**AVAILABLE DATA:**
---+---

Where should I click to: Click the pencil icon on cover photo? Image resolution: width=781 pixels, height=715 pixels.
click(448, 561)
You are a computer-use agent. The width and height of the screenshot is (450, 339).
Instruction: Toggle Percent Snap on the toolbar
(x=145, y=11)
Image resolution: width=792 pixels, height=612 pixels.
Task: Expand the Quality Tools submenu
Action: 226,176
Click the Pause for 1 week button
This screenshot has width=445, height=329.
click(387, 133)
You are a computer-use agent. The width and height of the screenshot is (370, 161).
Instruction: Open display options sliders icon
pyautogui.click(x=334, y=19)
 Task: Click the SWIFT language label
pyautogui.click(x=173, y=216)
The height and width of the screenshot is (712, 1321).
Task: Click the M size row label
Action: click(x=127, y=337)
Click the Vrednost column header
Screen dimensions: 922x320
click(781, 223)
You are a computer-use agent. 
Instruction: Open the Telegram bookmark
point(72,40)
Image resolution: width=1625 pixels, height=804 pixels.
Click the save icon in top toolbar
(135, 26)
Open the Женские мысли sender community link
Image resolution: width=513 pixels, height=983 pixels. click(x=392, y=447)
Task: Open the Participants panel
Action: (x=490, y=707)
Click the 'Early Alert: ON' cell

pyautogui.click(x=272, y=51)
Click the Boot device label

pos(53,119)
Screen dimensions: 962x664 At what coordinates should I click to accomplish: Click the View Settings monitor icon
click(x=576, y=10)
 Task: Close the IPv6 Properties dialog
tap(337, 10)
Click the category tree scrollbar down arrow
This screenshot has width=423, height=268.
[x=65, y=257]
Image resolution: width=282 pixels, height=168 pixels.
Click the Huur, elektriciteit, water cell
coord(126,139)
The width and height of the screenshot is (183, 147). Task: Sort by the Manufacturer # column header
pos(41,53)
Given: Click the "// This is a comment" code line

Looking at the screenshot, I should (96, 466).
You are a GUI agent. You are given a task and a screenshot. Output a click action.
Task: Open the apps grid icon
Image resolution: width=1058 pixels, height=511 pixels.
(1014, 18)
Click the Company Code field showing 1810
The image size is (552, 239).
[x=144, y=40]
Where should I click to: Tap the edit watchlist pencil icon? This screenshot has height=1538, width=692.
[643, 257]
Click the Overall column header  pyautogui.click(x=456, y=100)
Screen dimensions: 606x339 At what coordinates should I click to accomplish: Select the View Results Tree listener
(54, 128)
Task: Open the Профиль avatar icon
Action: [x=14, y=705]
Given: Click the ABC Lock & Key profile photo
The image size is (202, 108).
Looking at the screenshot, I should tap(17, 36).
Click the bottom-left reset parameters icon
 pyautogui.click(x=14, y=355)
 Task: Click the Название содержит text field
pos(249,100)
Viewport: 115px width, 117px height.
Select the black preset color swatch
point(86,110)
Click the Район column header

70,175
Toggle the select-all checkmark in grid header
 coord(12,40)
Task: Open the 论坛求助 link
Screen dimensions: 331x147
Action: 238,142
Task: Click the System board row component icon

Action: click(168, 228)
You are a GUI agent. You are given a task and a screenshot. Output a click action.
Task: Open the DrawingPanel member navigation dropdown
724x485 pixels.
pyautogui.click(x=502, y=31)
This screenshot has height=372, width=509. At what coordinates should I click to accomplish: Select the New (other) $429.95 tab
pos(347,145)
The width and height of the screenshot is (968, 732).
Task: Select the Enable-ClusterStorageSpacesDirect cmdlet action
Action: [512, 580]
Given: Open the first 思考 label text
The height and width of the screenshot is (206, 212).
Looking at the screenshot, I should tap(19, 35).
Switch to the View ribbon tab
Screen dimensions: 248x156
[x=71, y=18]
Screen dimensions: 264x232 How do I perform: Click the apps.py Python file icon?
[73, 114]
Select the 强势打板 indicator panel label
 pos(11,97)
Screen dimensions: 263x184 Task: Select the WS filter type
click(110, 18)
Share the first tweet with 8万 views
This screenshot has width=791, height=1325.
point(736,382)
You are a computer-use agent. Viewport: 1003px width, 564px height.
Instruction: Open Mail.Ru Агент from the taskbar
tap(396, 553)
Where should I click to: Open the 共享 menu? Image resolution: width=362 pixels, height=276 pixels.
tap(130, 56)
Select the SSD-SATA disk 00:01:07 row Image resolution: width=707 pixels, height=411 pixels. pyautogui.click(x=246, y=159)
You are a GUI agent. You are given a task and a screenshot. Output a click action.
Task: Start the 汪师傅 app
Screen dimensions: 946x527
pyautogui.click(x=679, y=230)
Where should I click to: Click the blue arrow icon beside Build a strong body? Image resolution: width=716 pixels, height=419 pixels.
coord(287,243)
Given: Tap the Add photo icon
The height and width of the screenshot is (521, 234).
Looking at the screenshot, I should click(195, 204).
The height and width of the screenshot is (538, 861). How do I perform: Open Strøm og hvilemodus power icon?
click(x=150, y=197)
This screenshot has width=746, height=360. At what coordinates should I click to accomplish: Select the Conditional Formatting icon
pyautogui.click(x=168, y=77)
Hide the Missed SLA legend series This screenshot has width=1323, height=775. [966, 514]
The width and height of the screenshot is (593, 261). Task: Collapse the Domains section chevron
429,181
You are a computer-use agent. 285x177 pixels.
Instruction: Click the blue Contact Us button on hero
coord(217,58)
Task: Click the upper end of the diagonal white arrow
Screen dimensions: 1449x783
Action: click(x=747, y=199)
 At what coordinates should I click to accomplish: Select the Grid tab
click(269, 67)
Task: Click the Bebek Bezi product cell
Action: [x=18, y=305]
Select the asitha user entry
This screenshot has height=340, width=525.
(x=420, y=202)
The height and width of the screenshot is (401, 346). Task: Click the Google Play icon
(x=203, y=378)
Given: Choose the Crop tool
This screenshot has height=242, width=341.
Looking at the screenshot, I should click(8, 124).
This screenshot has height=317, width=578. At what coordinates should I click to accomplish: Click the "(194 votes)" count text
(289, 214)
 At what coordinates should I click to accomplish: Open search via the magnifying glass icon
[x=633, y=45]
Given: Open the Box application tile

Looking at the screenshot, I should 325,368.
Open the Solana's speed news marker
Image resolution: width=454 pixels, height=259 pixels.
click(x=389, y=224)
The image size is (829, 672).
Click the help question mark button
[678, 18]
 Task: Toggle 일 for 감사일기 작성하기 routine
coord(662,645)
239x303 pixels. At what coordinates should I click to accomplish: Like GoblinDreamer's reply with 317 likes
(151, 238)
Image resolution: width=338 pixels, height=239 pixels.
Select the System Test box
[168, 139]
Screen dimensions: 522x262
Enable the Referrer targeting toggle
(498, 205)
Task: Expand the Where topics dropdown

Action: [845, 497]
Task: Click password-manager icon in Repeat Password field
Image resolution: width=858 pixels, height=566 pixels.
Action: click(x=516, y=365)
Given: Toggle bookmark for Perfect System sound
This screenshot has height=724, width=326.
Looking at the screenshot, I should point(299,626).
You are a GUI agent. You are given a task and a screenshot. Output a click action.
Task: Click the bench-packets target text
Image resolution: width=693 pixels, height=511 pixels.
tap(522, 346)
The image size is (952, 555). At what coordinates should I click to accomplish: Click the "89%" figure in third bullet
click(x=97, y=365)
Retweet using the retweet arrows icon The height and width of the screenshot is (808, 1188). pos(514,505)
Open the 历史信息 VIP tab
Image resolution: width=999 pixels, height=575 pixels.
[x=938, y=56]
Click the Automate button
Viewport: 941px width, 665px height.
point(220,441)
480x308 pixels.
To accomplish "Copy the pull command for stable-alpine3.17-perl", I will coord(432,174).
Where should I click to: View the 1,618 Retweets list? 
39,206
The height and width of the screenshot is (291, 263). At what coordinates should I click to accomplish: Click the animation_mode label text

---+---

**HOW TO COMPLETE THIS TASK:**
Type the whole listing again, unaltered.

**EXERCISE RESULT:**
Where should I click to: Click the pencil icon on cover photo? Image resolution: width=781 pixels, height=715 pixels.
click(448, 561)
You are a computer-use agent. The width and height of the screenshot is (450, 339).
Instruction: Toggle Percent Snap on the toolbar
(x=145, y=11)
Image resolution: width=792 pixels, height=612 pixels.
Task: Expand the Quality Tools submenu
Action: 226,176
Click the Pause for 1 week button
This screenshot has width=445, height=329.
click(387, 133)
You are a computer-use agent. The width and height of the screenshot is (370, 161).
Instruction: Open display options sliders icon
pyautogui.click(x=334, y=19)
 Task: Click the SWIFT language label
pyautogui.click(x=173, y=216)
The height and width of the screenshot is (712, 1321).
Task: Click the M size row label
Action: click(x=127, y=337)
Click the Vrednost column header
Screen dimensions: 922x320
click(781, 223)
You are a computer-use agent. 
Instruction: Open the Telegram bookmark
point(72,40)
Image resolution: width=1625 pixels, height=804 pixels.
Click the save icon in top toolbar
(135, 26)
Open the Женские мысли sender community link
Image resolution: width=513 pixels, height=983 pixels. click(x=392, y=447)
Task: Open the Participants panel
Action: (x=490, y=707)
Click the 'Early Alert: ON' cell

pyautogui.click(x=272, y=51)
Click the Boot device label

pos(53,119)
Screen dimensions: 962x664 At what coordinates should I click to accomplish: Click the View Settings monitor icon
click(x=576, y=10)
 Task: Close the IPv6 Properties dialog
tap(337, 10)
Click the category tree scrollbar down arrow
This screenshot has width=423, height=268.
[x=65, y=257]
Image resolution: width=282 pixels, height=168 pixels.
Click the Huur, elektriciteit, water cell
coord(126,139)
The width and height of the screenshot is (183, 147). Task: Sort by the Manufacturer # column header
pos(41,53)
Given: Click the "// This is a comment" code line

Looking at the screenshot, I should (96, 466).
You are a GUI agent. You are given a task and a screenshot. Output a click action.
Task: Open the apps grid icon
Image resolution: width=1058 pixels, height=511 pixels.
(1014, 18)
Click the Company Code field showing 1810
The image size is (552, 239).
[x=144, y=40]
Where should I click to: Tap the edit watchlist pencil icon? This screenshot has height=1538, width=692.
[643, 257]
Click the Overall column header  pyautogui.click(x=456, y=100)
Screen dimensions: 606x339 At what coordinates should I click to accomplish: Select the View Results Tree listener
(54, 128)
Task: Open the Профиль avatar icon
Action: [x=14, y=705]
Given: Click the ABC Lock & Key profile photo
The image size is (202, 108).
Looking at the screenshot, I should tap(17, 36).
Click the bottom-left reset parameters icon
 pyautogui.click(x=14, y=355)
 Task: Click the Название содержит text field
pos(249,100)
Viewport: 115px width, 117px height.
Select the black preset color swatch
point(86,110)
Click the Район column header

70,175
Toggle the select-all checkmark in grid header
 coord(12,40)
Task: Open the 论坛求助 link
Screen dimensions: 331x147
Action: 238,142
Task: Click the System board row component icon

Action: click(168, 228)
You are a GUI agent. You are given a task and a screenshot. Output a click action.
Task: Open the DrawingPanel member navigation dropdown
724x485 pixels.
pyautogui.click(x=502, y=31)
This screenshot has height=372, width=509. At what coordinates should I click to accomplish: Select the New (other) $429.95 tab
pos(347,145)
The width and height of the screenshot is (968, 732).
Task: Select the Enable-ClusterStorageSpacesDirect cmdlet action
Action: [512, 580]
Given: Open the first 思考 label text
The height and width of the screenshot is (206, 212).
Looking at the screenshot, I should tap(19, 35).
Switch to the View ribbon tab
Screen dimensions: 248x156
[x=71, y=18]
Screen dimensions: 264x232 How do I perform: Click the apps.py Python file icon?
[73, 114]
Select the 强势打板 indicator panel label
 pos(11,97)
Screen dimensions: 263x184 Task: Select the WS filter type
click(110, 18)
Share the first tweet with 8万 views
This screenshot has width=791, height=1325.
point(736,382)
You are a computer-use agent. Viewport: 1003px width, 564px height.
Instruction: Open Mail.Ru Агент from the taskbar
tap(396, 553)
Where should I click to: Open the 共享 menu? Image resolution: width=362 pixels, height=276 pixels.
tap(130, 56)
Select the SSD-SATA disk 00:01:07 row Image resolution: width=707 pixels, height=411 pixels. pyautogui.click(x=246, y=159)
You are a GUI agent. You are given a task and a screenshot. Output a click action.
Task: Start the 汪师傅 app
Screen dimensions: 946x527
pyautogui.click(x=679, y=230)
Where should I click to: Click the blue arrow icon beside Build a strong body? Image resolution: width=716 pixels, height=419 pixels.
coord(287,243)
Given: Tap the Add photo icon
The height and width of the screenshot is (521, 234).
Looking at the screenshot, I should click(195, 204).
The height and width of the screenshot is (538, 861). How do I perform: Open Strøm og hvilemodus power icon?
click(x=150, y=197)
This screenshot has width=746, height=360. At what coordinates should I click to accomplish: Select the Conditional Formatting icon
pyautogui.click(x=168, y=77)
Hide the Missed SLA legend series This screenshot has width=1323, height=775. [966, 514]
The width and height of the screenshot is (593, 261). Task: Collapse the Domains section chevron
429,181
You are a computer-use agent. 285x177 pixels.
Instruction: Click the blue Contact Us button on hero
coord(217,58)
Task: Click the upper end of the diagonal white arrow
Screen dimensions: 1449x783
Action: click(x=747, y=199)
 At what coordinates should I click to accomplish: Select the Grid tab
click(269, 67)
Task: Click the Bebek Bezi product cell
Action: [x=18, y=305]
Select the asitha user entry
This screenshot has height=340, width=525.
(x=420, y=202)
The height and width of the screenshot is (401, 346). Task: Click the Google Play icon
(x=203, y=378)
Given: Choose the Crop tool
This screenshot has height=242, width=341.
Looking at the screenshot, I should click(8, 124).
This screenshot has height=317, width=578. At what coordinates should I click to accomplish: Click the "(194 votes)" count text
(289, 214)
 At what coordinates should I click to accomplish: Open search via the magnifying glass icon
[x=633, y=45]
Given: Open the Box application tile

Looking at the screenshot, I should 325,368.
Open the Solana's speed news marker
Image resolution: width=454 pixels, height=259 pixels.
click(x=389, y=224)
The image size is (829, 672).
Click the help question mark button
[678, 18]
 Task: Toggle 일 for 감사일기 작성하기 routine
coord(662,645)
239x303 pixels. At what coordinates should I click to accomplish: Like GoblinDreamer's reply with 317 likes
(151, 238)
Image resolution: width=338 pixels, height=239 pixels.
Select the System Test box
[168, 139]
Screen dimensions: 522x262
Enable the Referrer targeting toggle
(498, 205)
Task: Expand the Where topics dropdown

Action: [845, 497]
Task: Click password-manager icon in Repeat Password field
Image resolution: width=858 pixels, height=566 pixels.
Action: click(x=516, y=365)
Given: Toggle bookmark for Perfect System sound
This screenshot has height=724, width=326.
Looking at the screenshot, I should point(299,626).
You are a GUI agent. You are given a task and a screenshot. Output a click action.
Task: Click the bench-packets target text
Image resolution: width=693 pixels, height=511 pixels.
tap(522, 346)
The image size is (952, 555). At what coordinates should I click to accomplish: Click the "89%" figure in third bullet
click(x=97, y=365)
Retweet using the retweet arrows icon The height and width of the screenshot is (808, 1188). pos(514,505)
Open the 历史信息 VIP tab
Image resolution: width=999 pixels, height=575 pixels.
[x=938, y=56]
Click the Automate button
Viewport: 941px width, 665px height.
point(220,441)
480x308 pixels.
To accomplish "Copy the pull command for stable-alpine3.17-perl", I will coord(432,174).
Where should I click to: View the 1,618 Retweets list? 
39,206
The height and width of the screenshot is (291, 263). At what coordinates should I click to accomplish: Click the animation_mode label text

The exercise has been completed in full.